GOAL OF THE EXERCISE. Please give back, word for word, only the lines starting at the one containing "Task: Click the YouTube logo to go home" and ending at the one containing "This screenshot has height=451, width=861." within the material below.

EXERCISE DATA.
+-------+

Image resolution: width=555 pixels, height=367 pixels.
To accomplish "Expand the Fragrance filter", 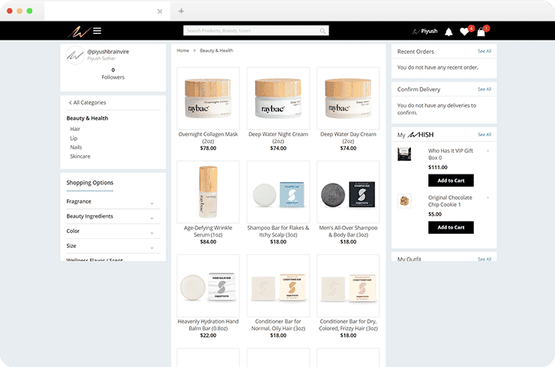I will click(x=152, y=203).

+-------+

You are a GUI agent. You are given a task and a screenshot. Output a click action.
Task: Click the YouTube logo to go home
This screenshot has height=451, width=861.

+-------+

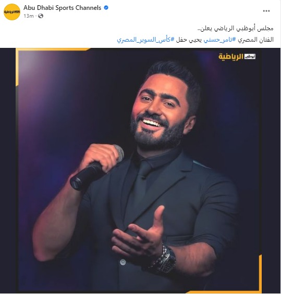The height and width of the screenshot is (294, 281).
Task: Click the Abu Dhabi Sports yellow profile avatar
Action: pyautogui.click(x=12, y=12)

+-------+

SOLUTION BELOW.
Task: Click the YouTube logo to go home
This screenshot has height=451, width=861.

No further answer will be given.